This is a sentiment analysis code and every time I change my input, it takes 10-15 mins to compile. What are the ways in which I can reduce it? Using pickle by saving the classifier or any other method is preferable? Other functions are not mentioned here.
inpTweets = csv.reader(open('training_neatfile_4.csv', 'r' ,encoding='ISO-8859-1'), delimiter=',')
stopWords = getStopWordList('stopwords.txt')
count = 0;
featureList = []
tweets = []
for row in inpTweets:
sentiment = row[0]
tweet = row[1]
processedTweet = processTweet(tweet)
featureVector = getFeatureVector(processedTweet, stopWords)
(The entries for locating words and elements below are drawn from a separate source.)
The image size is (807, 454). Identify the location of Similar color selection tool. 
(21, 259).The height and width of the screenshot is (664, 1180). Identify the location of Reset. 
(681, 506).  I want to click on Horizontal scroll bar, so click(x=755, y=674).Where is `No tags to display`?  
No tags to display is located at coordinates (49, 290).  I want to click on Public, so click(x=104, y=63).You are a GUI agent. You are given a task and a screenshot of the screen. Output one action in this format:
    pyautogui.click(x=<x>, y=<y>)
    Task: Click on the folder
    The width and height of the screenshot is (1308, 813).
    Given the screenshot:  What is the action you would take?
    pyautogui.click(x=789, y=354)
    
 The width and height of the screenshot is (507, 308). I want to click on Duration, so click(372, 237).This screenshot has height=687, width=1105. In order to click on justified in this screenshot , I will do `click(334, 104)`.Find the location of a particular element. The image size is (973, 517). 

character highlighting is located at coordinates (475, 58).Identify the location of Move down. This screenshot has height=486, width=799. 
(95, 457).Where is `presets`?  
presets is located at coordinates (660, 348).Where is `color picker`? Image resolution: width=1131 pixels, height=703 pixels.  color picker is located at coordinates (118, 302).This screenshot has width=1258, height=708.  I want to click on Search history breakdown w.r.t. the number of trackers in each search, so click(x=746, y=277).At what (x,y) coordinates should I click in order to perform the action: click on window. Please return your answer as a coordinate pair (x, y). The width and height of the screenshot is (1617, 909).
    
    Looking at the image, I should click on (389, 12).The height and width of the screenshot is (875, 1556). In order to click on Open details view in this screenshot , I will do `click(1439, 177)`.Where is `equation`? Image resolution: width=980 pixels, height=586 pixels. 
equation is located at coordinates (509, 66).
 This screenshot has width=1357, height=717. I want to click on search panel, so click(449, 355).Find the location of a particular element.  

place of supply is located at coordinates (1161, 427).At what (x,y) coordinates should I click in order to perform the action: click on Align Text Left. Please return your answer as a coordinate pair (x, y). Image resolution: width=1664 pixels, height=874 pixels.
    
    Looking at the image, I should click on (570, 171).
featureList.extend(featureVector)
tweets.append((featureVector, sentiment));
#end loop
# Remove featureList duplicates
featureList = list(set(featureList))
# Generate the training set
training_set = nltk.classify.util.apply_features(extract_features, tweets)
# Train the Naive Bayes classifier
nb_classifier = nltk.NaiveBayesClassifier.train(training_set)
# Test the classifier
testTweet = 'He is a brainless kid'
processedTestTweet = processTweet(testTweet)
sentiment = nb_classifier.classify(extract_features(getFeatureVector(processedTestTweet, stopWords)))
print ("testTweet = %s, sentiment = %s\n" % (testTweet, sentiment))
Training a NaiveBayesClassifier(or any) takes a lot of time(depends on the feeding of training data), it becomes easier if you save the object of classifier(NBClassifier) once you've trained it to save time by omitting re-training.
Following is the way to save objects using pickle, you may use it in your code to save train or load the Classifier.
import pickle
pickle.dump(object, file)
You may save NaiveBayesClassifier by saving its object(nb_classifier) as following.
with open('model.pkl', 'wb') as nb_classifier_model:
pickle.dump(nb_classifier, nb_classifier_model)
Then, you can retrieve it as:
with open('model.pkl', 'rb') as nb_classifier_model:
nb_classifier = pickle.load(nb_classifier_model)
That is how you may achieve your goal by using accordingly.
Hope it helps!